RECORDED INFORMATION below:

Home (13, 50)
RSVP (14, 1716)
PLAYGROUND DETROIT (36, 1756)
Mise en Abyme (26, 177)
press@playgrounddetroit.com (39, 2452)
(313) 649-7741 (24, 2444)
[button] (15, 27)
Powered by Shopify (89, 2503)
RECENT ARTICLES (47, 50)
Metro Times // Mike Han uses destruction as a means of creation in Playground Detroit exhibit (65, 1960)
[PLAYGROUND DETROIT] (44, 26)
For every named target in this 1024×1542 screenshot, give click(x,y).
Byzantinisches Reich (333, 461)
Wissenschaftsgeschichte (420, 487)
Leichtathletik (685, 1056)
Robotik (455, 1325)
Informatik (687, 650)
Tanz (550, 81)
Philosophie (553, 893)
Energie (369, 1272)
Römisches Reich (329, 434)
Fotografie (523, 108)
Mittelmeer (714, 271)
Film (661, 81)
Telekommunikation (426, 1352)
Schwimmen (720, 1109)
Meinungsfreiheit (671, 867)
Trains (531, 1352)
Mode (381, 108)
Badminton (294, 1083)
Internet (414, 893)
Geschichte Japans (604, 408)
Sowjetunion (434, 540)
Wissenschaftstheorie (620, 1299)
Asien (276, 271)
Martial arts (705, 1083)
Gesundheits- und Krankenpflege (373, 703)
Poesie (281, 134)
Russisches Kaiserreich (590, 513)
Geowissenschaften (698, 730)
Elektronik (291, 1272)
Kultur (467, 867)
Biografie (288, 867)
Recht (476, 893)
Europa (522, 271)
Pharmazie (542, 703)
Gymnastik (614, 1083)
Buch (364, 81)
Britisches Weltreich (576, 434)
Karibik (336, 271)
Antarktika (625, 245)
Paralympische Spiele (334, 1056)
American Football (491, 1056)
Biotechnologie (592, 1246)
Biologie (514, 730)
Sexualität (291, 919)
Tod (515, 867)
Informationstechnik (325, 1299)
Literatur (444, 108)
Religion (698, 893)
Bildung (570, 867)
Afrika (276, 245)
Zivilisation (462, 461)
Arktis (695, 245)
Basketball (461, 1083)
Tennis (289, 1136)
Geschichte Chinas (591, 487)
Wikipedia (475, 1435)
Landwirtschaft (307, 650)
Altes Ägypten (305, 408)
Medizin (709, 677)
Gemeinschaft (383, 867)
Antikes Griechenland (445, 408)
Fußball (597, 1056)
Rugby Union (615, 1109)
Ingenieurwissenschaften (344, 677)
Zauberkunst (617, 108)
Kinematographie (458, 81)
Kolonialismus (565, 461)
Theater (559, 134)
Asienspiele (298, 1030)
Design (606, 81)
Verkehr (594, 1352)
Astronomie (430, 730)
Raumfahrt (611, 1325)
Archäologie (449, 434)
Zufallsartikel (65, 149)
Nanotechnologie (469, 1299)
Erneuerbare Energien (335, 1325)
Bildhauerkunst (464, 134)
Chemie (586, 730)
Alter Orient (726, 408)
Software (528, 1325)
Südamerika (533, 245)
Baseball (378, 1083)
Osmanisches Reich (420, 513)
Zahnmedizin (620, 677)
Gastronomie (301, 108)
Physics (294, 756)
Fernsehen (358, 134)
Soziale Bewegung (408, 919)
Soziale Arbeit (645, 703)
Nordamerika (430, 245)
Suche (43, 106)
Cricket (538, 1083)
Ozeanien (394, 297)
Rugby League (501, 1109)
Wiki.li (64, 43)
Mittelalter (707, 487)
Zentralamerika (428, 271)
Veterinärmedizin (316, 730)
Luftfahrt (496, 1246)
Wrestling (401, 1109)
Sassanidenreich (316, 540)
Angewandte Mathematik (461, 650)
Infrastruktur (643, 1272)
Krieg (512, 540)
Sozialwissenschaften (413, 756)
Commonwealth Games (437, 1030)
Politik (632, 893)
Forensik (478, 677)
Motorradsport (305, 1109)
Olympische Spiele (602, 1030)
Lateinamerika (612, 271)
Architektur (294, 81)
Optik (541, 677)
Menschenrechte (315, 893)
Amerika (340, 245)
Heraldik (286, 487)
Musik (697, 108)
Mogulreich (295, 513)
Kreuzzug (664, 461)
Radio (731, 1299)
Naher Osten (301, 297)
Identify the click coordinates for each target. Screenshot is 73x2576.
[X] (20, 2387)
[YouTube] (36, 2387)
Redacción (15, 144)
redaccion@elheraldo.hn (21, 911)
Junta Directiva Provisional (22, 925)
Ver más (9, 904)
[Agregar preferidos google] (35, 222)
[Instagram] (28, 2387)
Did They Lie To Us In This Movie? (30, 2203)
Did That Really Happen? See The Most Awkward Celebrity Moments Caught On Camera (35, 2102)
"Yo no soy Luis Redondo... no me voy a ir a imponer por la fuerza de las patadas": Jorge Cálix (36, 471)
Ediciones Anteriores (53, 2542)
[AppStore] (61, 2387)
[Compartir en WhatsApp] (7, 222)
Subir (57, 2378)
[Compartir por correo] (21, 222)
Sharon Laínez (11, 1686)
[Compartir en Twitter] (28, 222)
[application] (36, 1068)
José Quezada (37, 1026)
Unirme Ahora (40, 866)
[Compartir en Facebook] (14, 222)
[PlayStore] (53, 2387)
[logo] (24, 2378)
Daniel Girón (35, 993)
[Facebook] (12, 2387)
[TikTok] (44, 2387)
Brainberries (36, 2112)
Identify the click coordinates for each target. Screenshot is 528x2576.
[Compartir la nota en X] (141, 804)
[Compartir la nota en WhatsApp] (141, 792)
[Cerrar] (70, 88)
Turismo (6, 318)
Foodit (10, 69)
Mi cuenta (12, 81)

End of RECORDED INFORMATION.

- _WORK TO COMPLETE_
All lines from the first line of the listing above through the line containing "Antarktika (625, 245)" are to be retyped exactly. Leave out any other line.

- _RESULT_
Home (13, 50)
RSVP (14, 1716)
PLAYGROUND DETROIT (36, 1756)
Mise en Abyme (26, 177)
press@playgrounddetroit.com (39, 2452)
(313) 649-7741 (24, 2444)
[button] (15, 27)
Powered by Shopify (89, 2503)
RECENT ARTICLES (47, 50)
Metro Times // Mike Han uses destruction as a means of creation in Playground Detroit exhibit (65, 1960)
[PLAYGROUND DETROIT] (44, 26)
For every named target in this 1024×1542 screenshot, give click(x,y).
Byzantinisches Reich (333, 461)
Wissenschaftsgeschichte (420, 487)
Leichtathletik (685, 1056)
Robotik (455, 1325)
Informatik (687, 650)
Tanz (550, 81)
Philosophie (553, 893)
Energie (369, 1272)
Römisches Reich (329, 434)
Fotografie (523, 108)
Mittelmeer (714, 271)
Film (661, 81)
Telekommunikation (426, 1352)
Schwimmen (720, 1109)
Meinungsfreiheit (671, 867)
Trains (531, 1352)
Mode (381, 108)
Badminton (294, 1083)
Internet (414, 893)
Geschichte Japans (604, 408)
Sowjetunion (434, 540)
Wissenschaftstheorie (620, 1299)
Asien (276, 271)
Martial arts (705, 1083)
Gesundheits- und Krankenpflege (373, 703)
Poesie (281, 134)
Russisches Kaiserreich (590, 513)
Geowissenschaften (698, 730)
Elektronik (291, 1272)
Kultur (467, 867)
Biografie (288, 867)
Recht (476, 893)
Europa (522, 271)
Pharmazie (542, 703)
Gymnastik (614, 1083)
Buch (364, 81)
Britisches Weltreich (576, 434)
Karibik (336, 271)
Antarktika (625, 245)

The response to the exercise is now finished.